Given that atezolizumab/bevacizumab is the new first-line standard, an evolving and adaptive strategy for clinical trials should reflect the current standard of care. In short, yes, given that this [combination] is the new standard, it should be the control arm going forward. However, we should note that several ongoing phase 3 trials are still using sorafenib [and other agents] as the control arm. [For example, the phase 3] LEAP-002 trial [NCT03713593] is investigating lenvatinib [Lenvima] plus pembrolizumab vs lenvatinib as the control arm, and the COSMIC-312 trial [NCT03755791] is examining cabozantinib and atezolizumab vs sorafenib. Then, you have the HIMALAYA trial [NCT03298451], which is evaluating durvalumab [Imfinzi] and tremelimumab vs sorafenib in the first-line setting. We are going to have to see the readouts of those results, but in the future, it may be important to take into consideration that there may be a new updated control arm that should be reflected in these trials.
This is a very highly controversial topic, and it is likely to be an ongoing topic of discussion with oncologists.

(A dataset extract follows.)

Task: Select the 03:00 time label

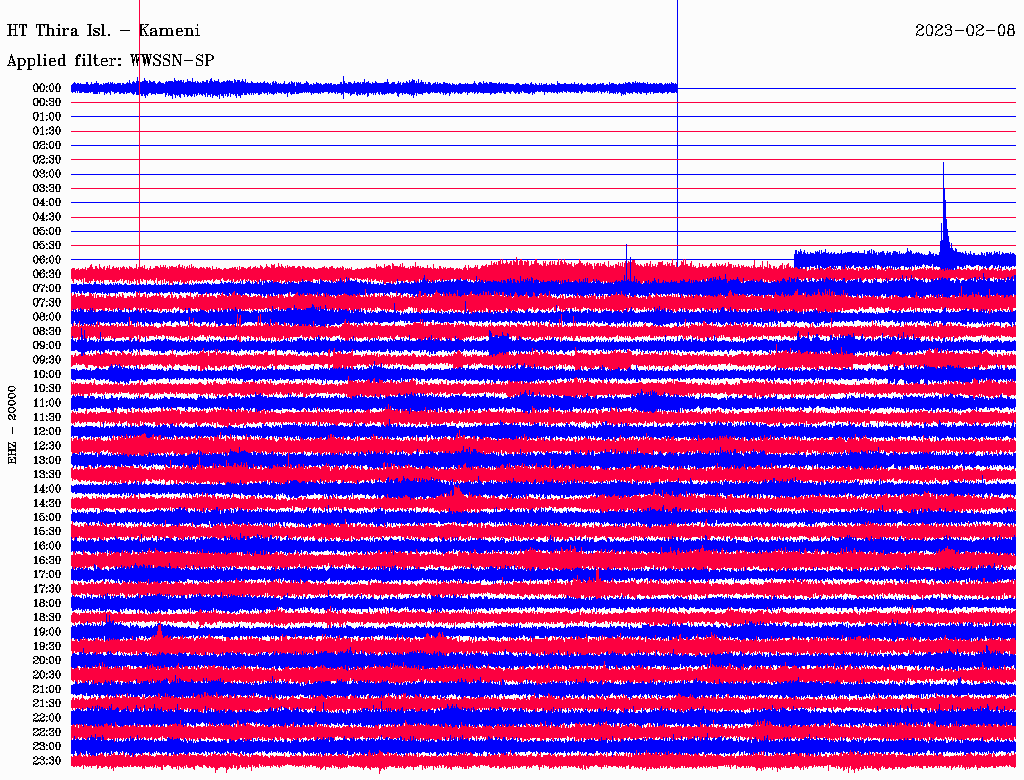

We are left with cross-trial comparisons because a head-to-head trial does not exist. However, if you put together all the evidence that we have, the FDA labels technically support cabozantinib and regorafenib in a post-sorafenib setting. Ramucirumab is a VEGFR2 inhibitor, so its use after a VEGF inhibitor like bevacizumab is unclear in advanced HCC. Although there is precedent [for its use] in colorectal cancer, we are unsure of whether this efficacy is going to hold in the HCC setting.

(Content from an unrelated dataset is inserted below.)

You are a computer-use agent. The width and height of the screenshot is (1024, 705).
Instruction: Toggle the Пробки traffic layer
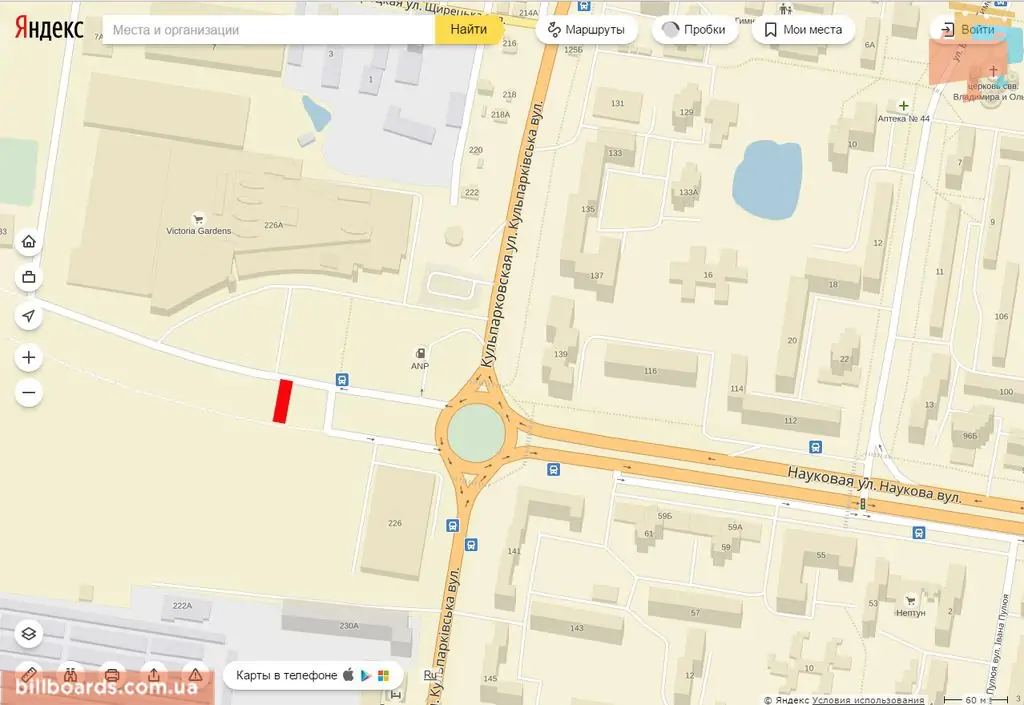[695, 29]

RESORCE, which studied regorafenib, required patients to tolerate sorafenib for at least 20 days out of a 28-day cycle. Therefore, you have this area of uncertainty if you follow atezolizumab/bevacizumab with regorafenib in this instance, [because] this was based on tolerability to sorafenib.
That really leaves CELESTIAL, which was a more permissive trial in allowing first-, second-, and third-line treated patients with HCC. It was one of the few studies that allowed a small population of patients previously treated with immunotherapy to be enrolled. Based on that context, it makes sense that cabozantinib remains a favored approach, even if it just has a slight edge.
Many will argue that sorafenib or lenvatinib still represent first-line options [for certain] populations. If you do end up using atezolizumab/bevacizumab [in the first line], sorafenib or lenvatinib may be considered as a second-line option, with an edge toward lenvatinib based on the superior PFS benefit [observed with the agent] vs sorafenib.
With the advent of VEGF TKI/immunotherapy combinations, patients with advanced HCC are experiencing improved outcomes. Beyond those combinations, another arena that we look forward to is [the work that is being done with] CAR T-cell therapies. Although still early in development, phase 1 trials have shown some promising safety and efficacy data [with this modality], which is targeting tumor phenotypes specific to HCC while recruiting T cells. This could represent another novel immunotherapy approach to treating [patients with] advanced HCC.